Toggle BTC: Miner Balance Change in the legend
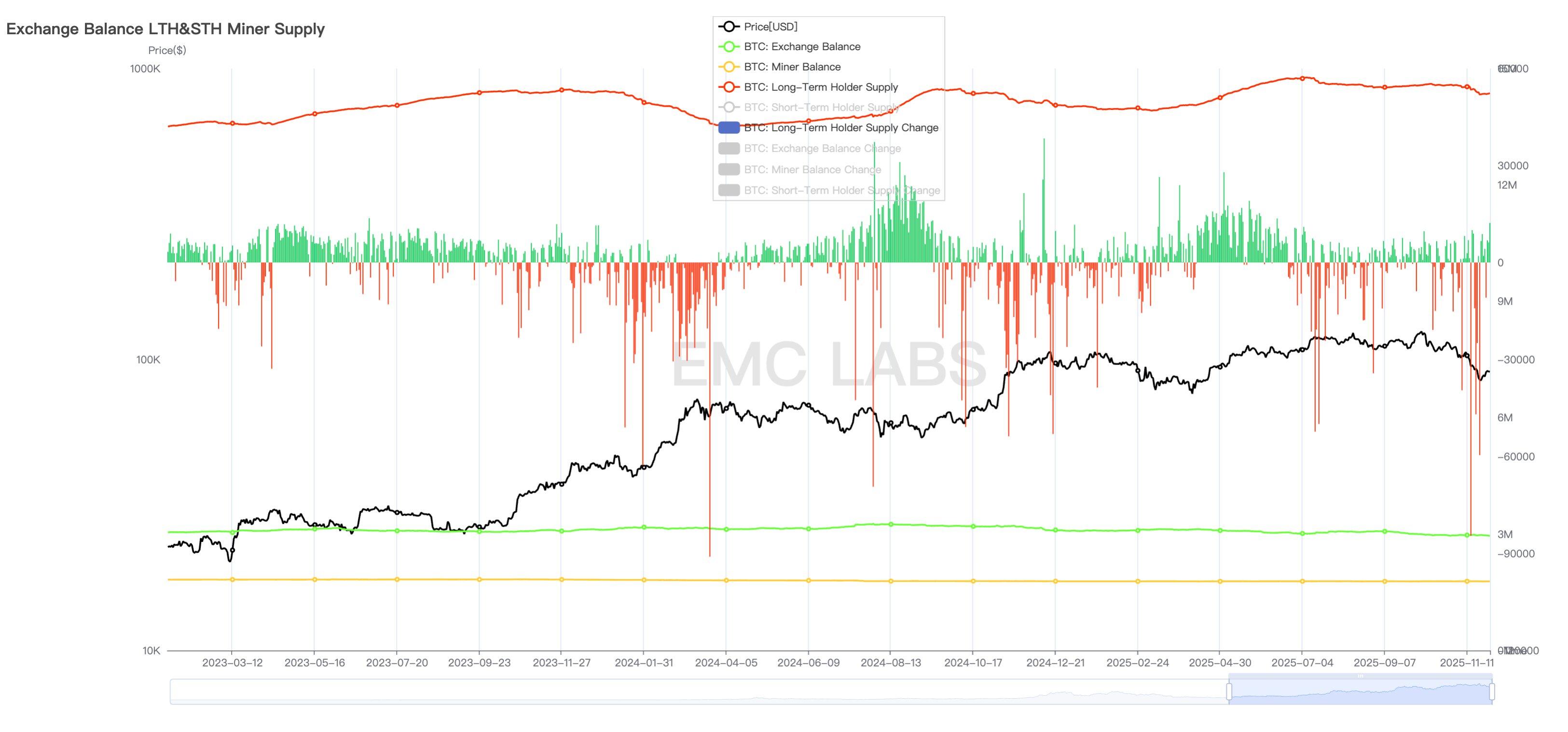(x=812, y=169)
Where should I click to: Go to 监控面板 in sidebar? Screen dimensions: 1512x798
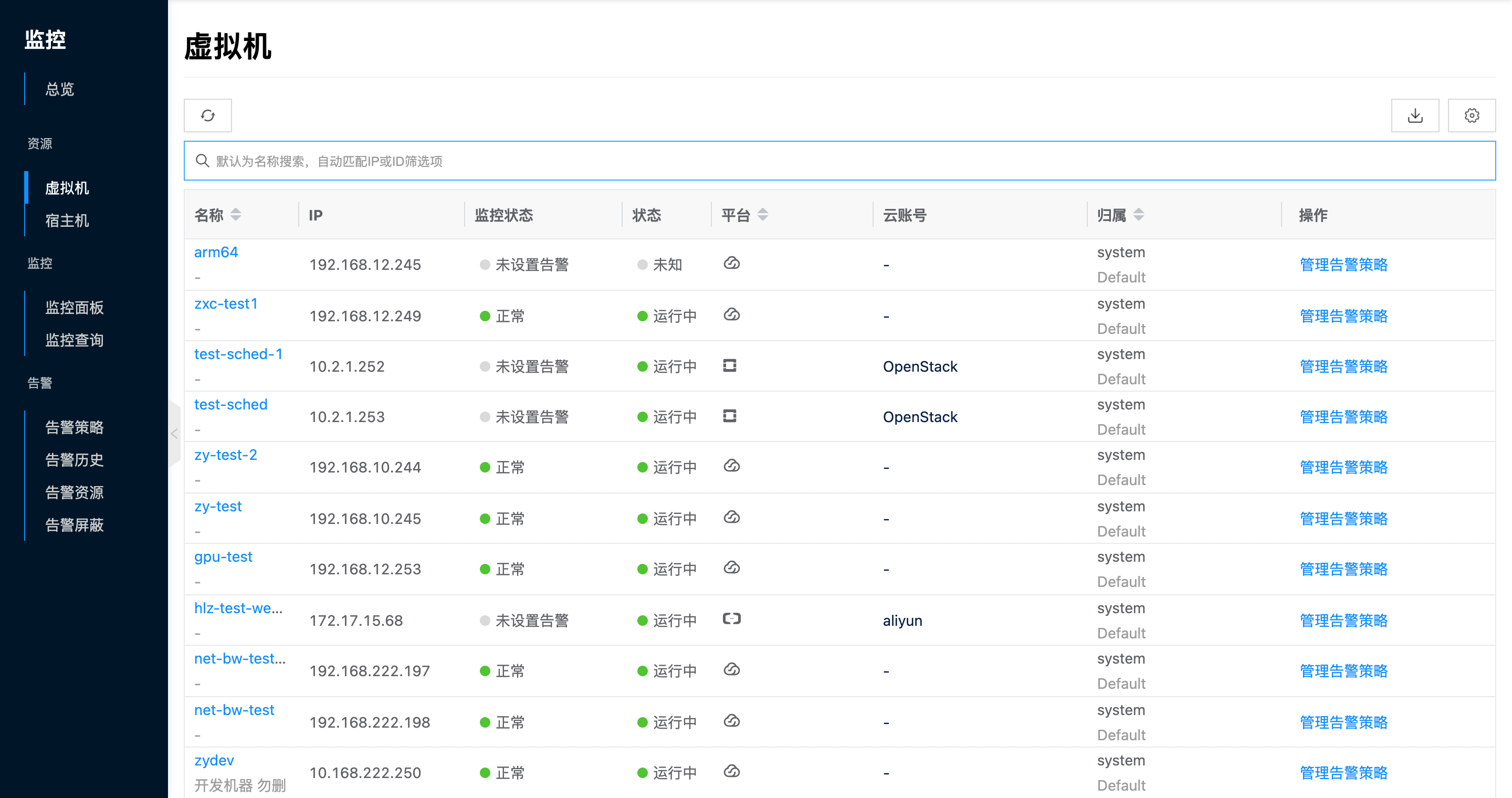[x=74, y=308]
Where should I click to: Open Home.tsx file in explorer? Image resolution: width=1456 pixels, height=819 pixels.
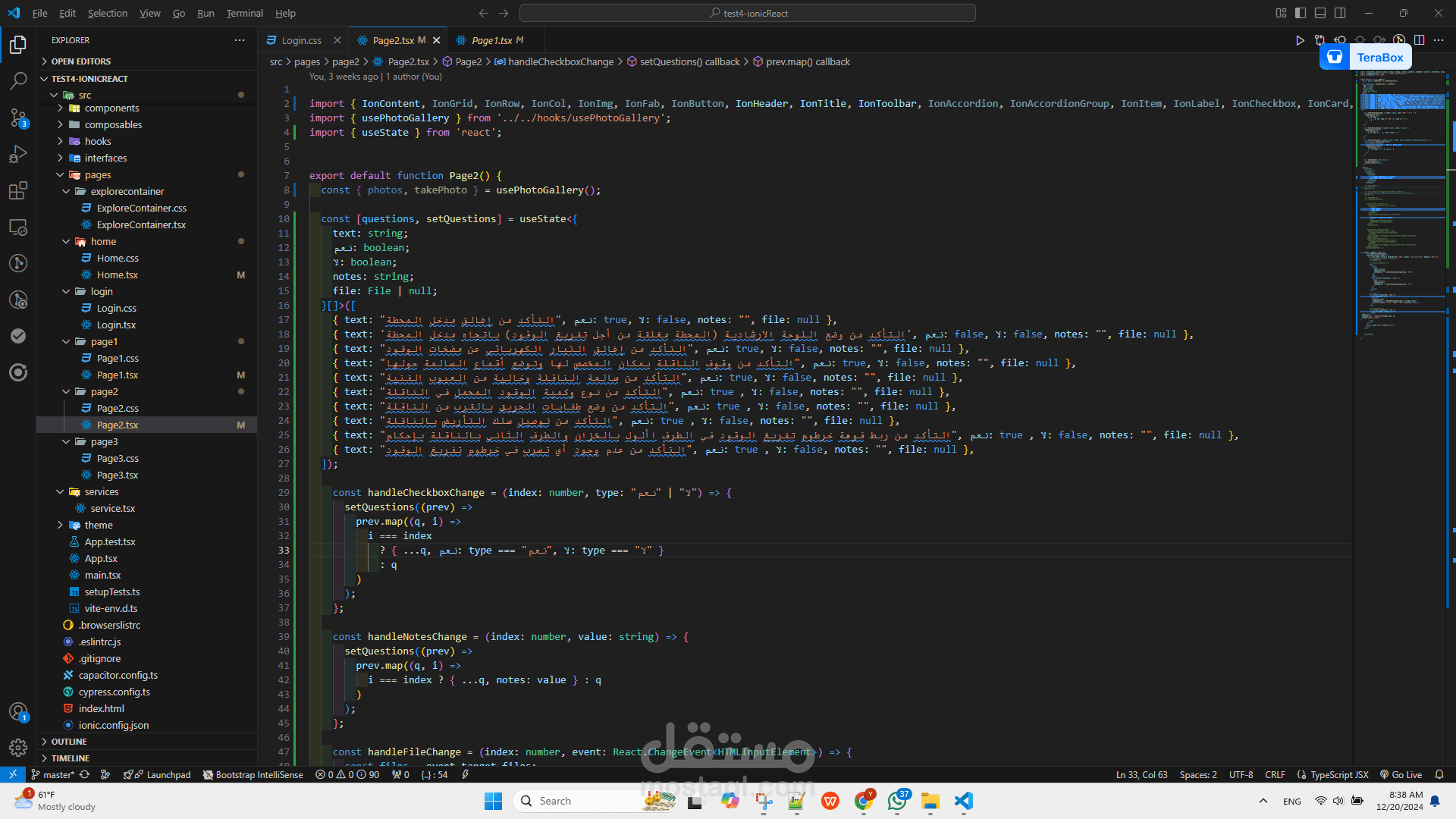[x=117, y=275]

----------------

*Aim of the exercise*
Output the line that contains "Where should I click to: Go" and every subsequent line through the end of the entries, exactly as given, without pictures.

*Exercise solution*
Where should I click to: Go to 监控面板 in sidebar? Screen dimensions: 1512x798
[x=74, y=308]
Where should I click to: Open Home.tsx file in explorer? Image resolution: width=1456 pixels, height=819 pixels.
[x=117, y=275]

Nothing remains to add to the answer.